# RECORDS FOR THIS TASK start
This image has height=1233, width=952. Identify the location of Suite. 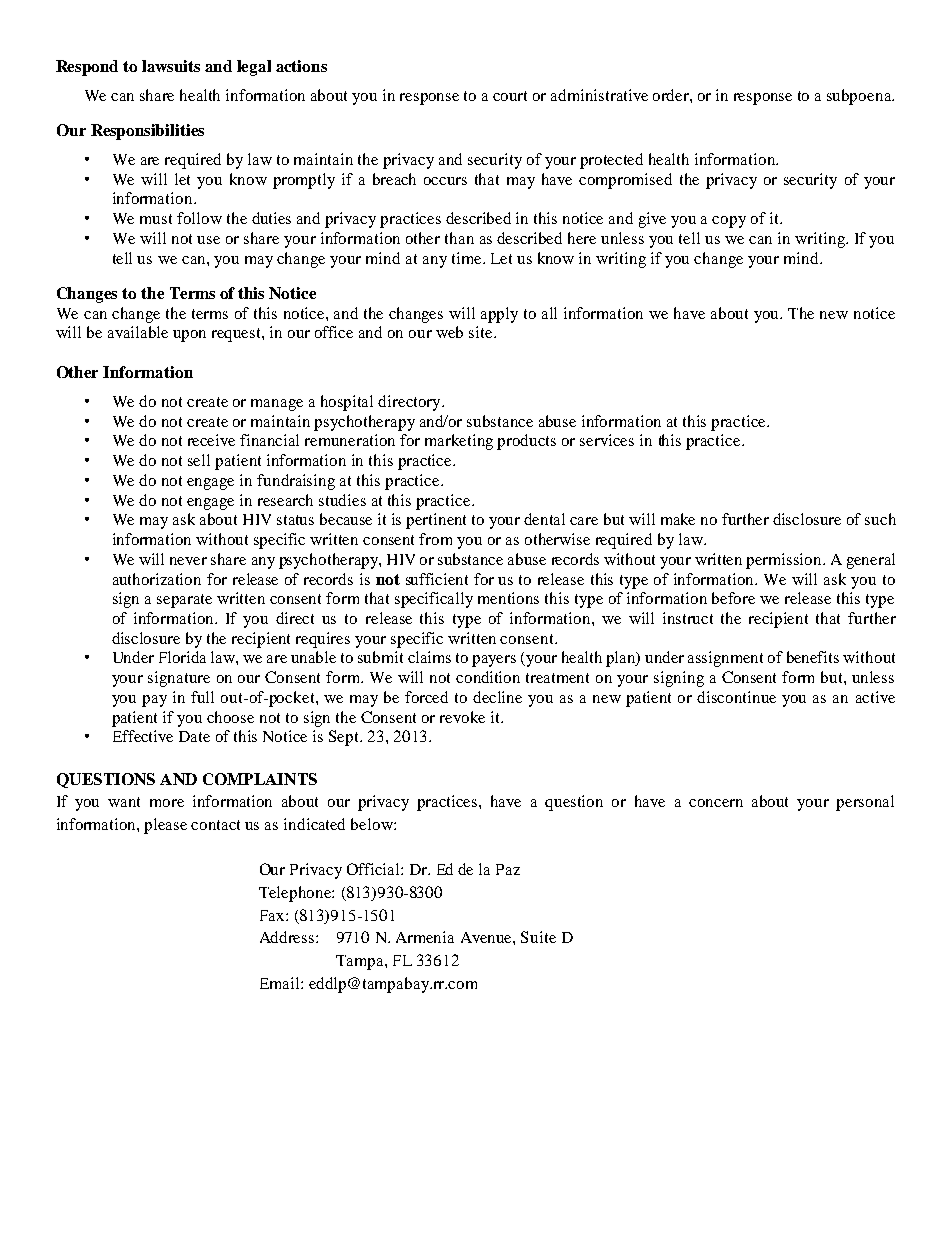
(538, 937).
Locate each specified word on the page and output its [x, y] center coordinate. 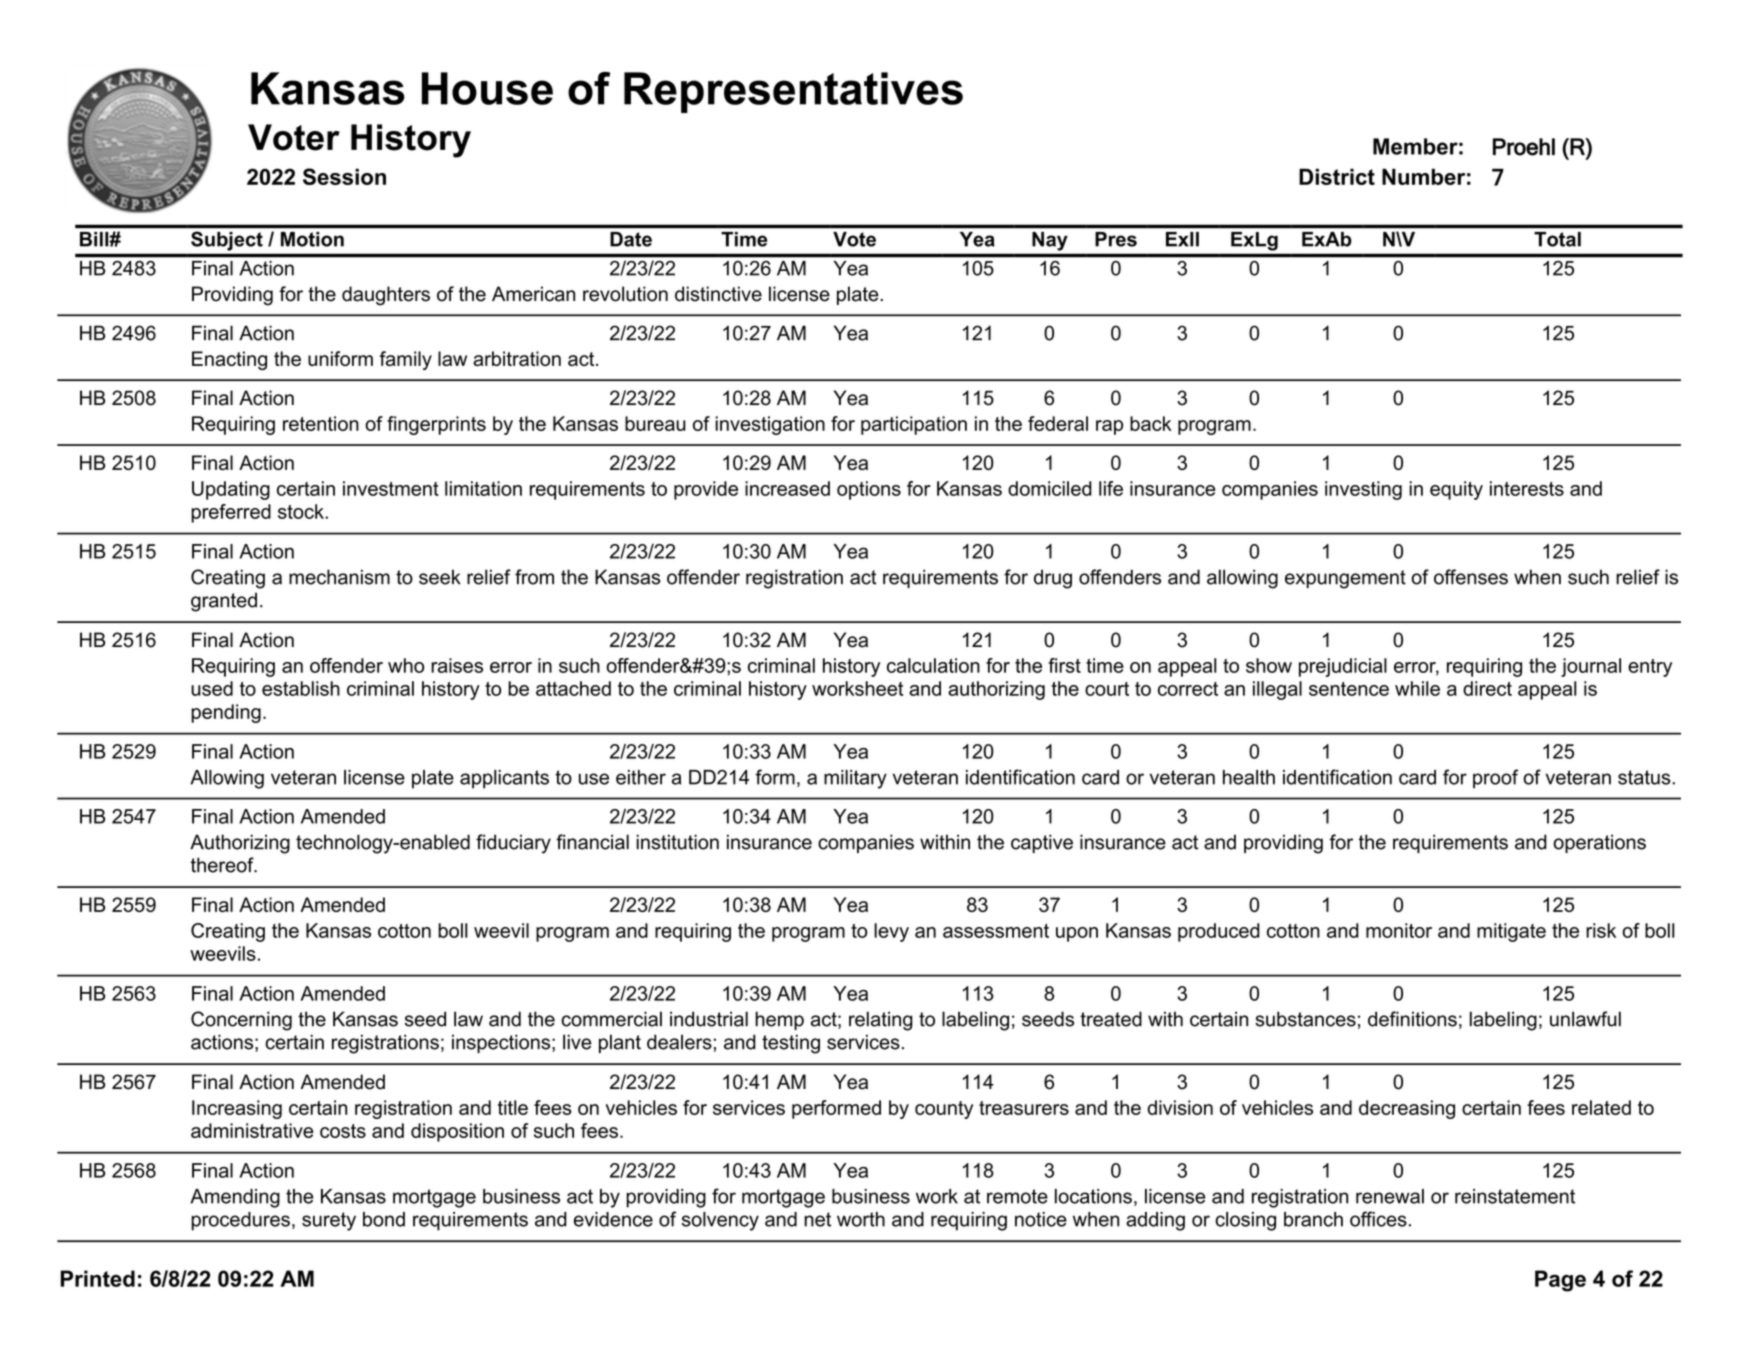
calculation [933, 665]
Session [344, 176]
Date [631, 239]
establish [301, 688]
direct [1487, 688]
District [1337, 176]
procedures [240, 1221]
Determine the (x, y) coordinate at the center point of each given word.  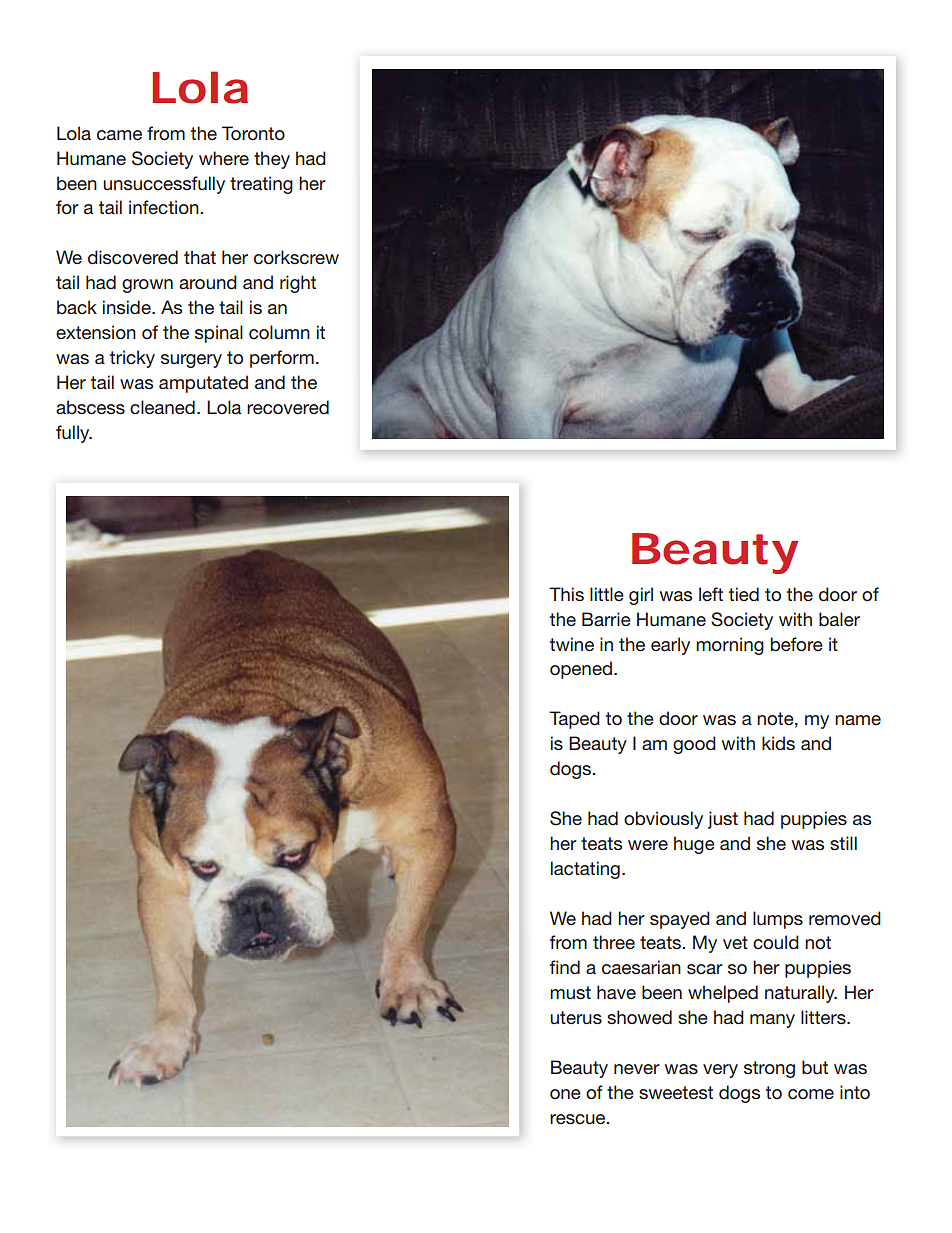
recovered (288, 407)
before (797, 644)
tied (744, 594)
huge (694, 845)
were (648, 845)
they (272, 160)
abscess (90, 407)
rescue (579, 1119)
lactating (585, 870)
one (565, 1094)
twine (572, 644)
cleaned (162, 407)
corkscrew (296, 257)
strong (769, 1069)
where (224, 158)
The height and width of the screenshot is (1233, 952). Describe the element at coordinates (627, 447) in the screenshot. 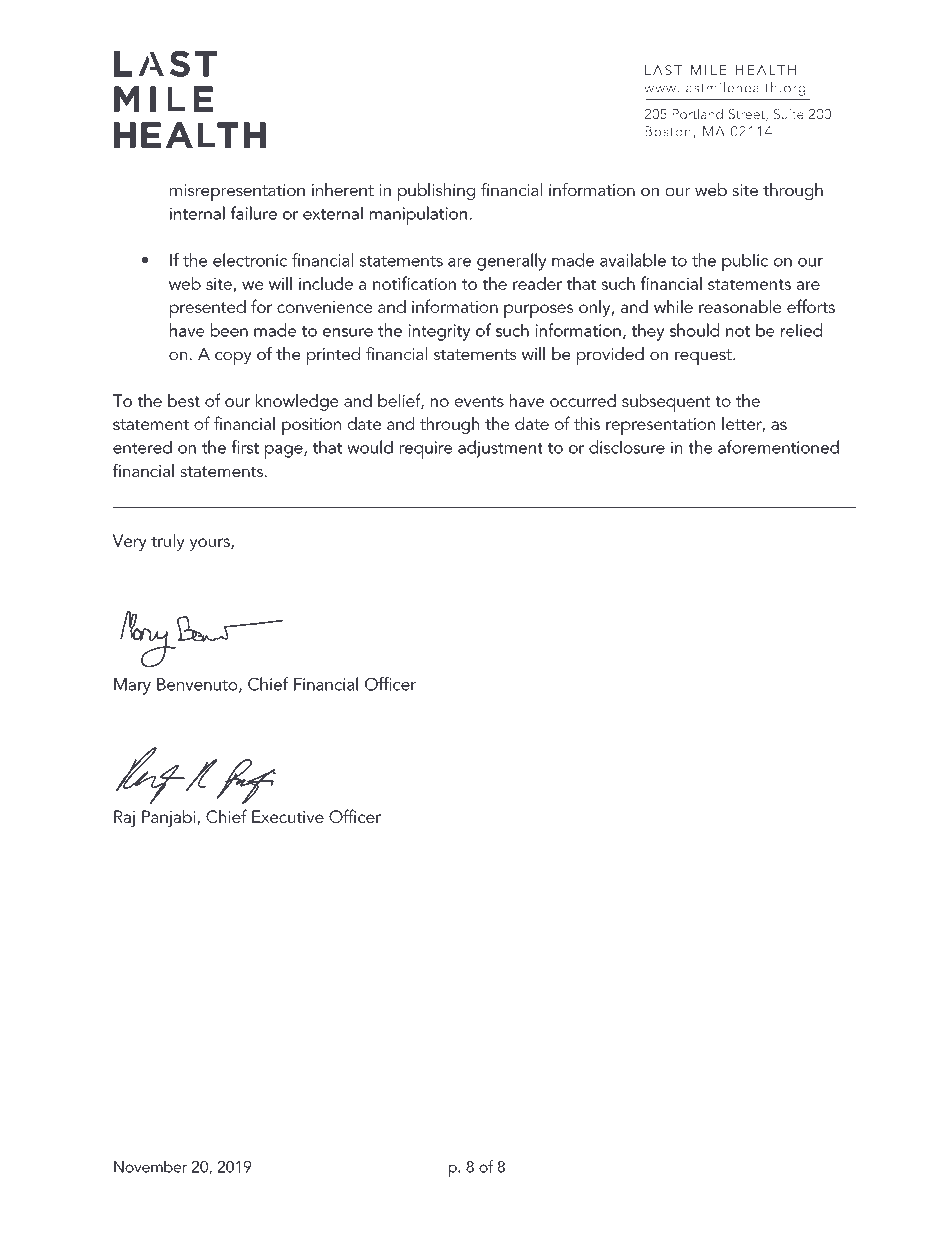

I see `disclosure` at that location.
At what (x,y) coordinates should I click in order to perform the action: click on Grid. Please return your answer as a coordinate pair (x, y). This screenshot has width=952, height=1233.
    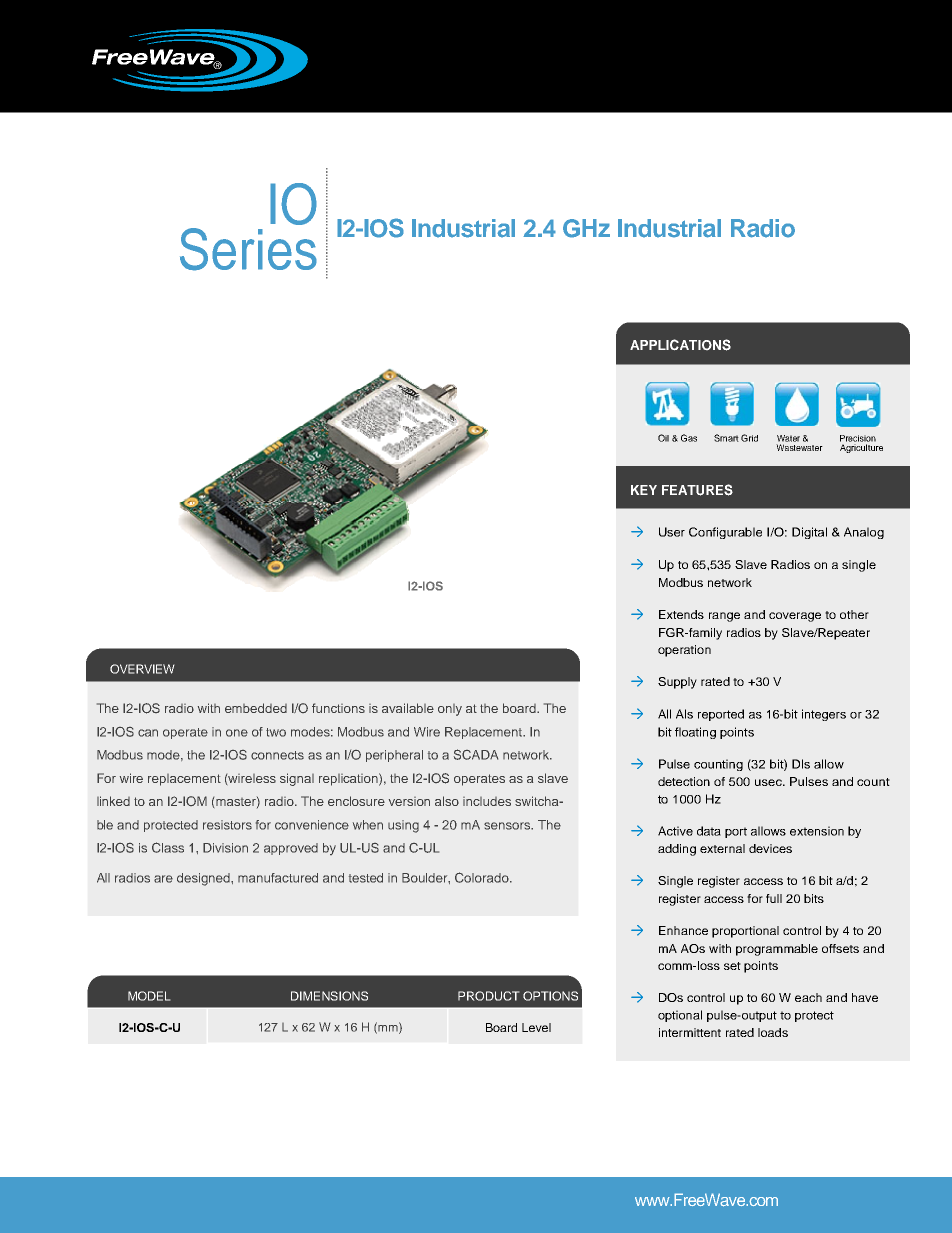
    Looking at the image, I should click on (749, 438).
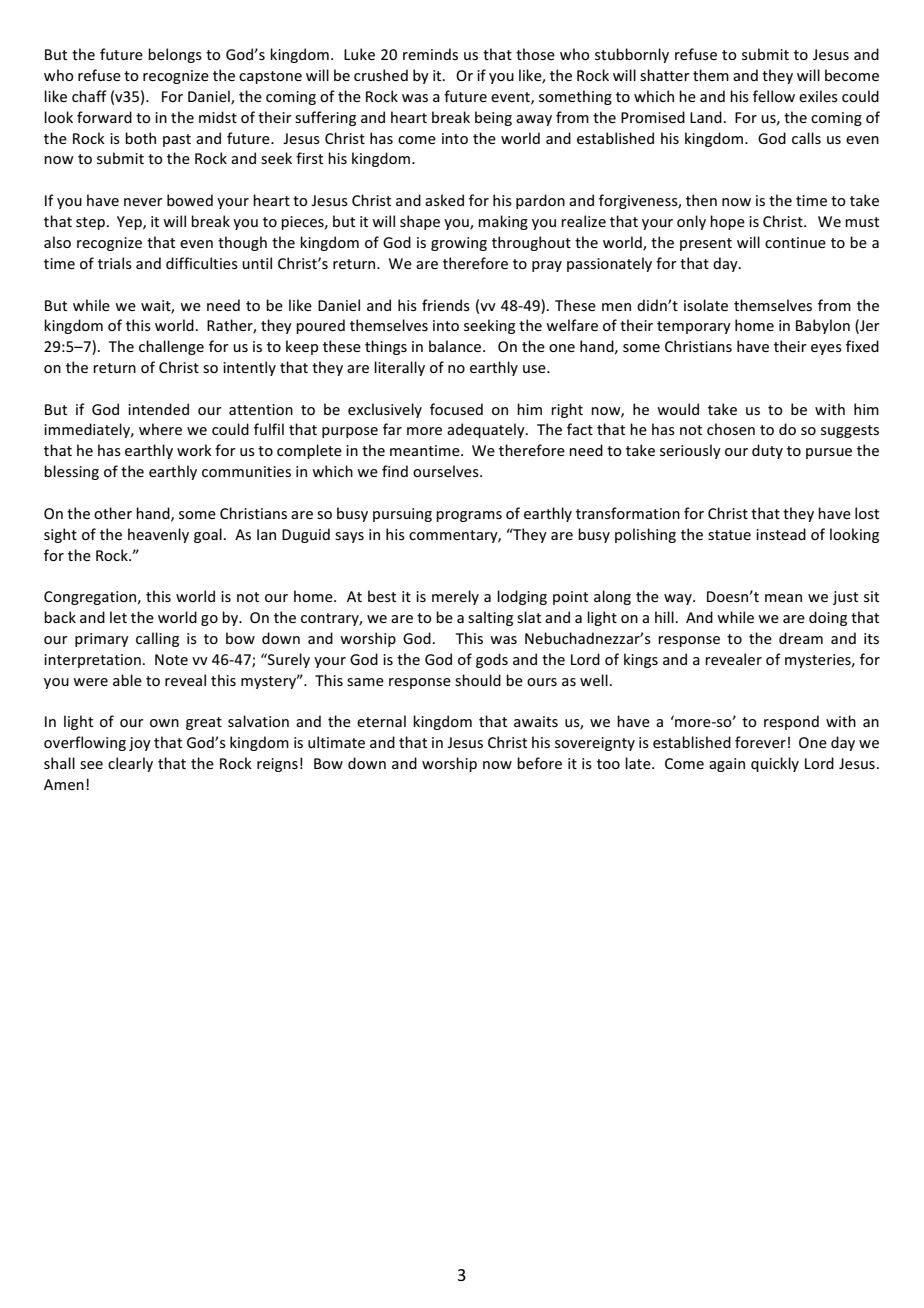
# RECORDS FOR THIS TASK end
**WHAT YOU WILL DO**
Copy the data word for word, starting at the line that contains "The height and" and continuing through the end of the data. Leave out the pictures.

**TASK SOLUTION**
The height and width of the screenshot is (1233, 952). Describe the element at coordinates (627, 447) in the screenshot. 

I see `disclosure` at that location.
At what (x,y) coordinates should I click in order to perform the action: click on Grid. Please return your answer as a coordinate pair (x, y). This screenshot has width=952, height=1233.
    Looking at the image, I should click on (749, 438).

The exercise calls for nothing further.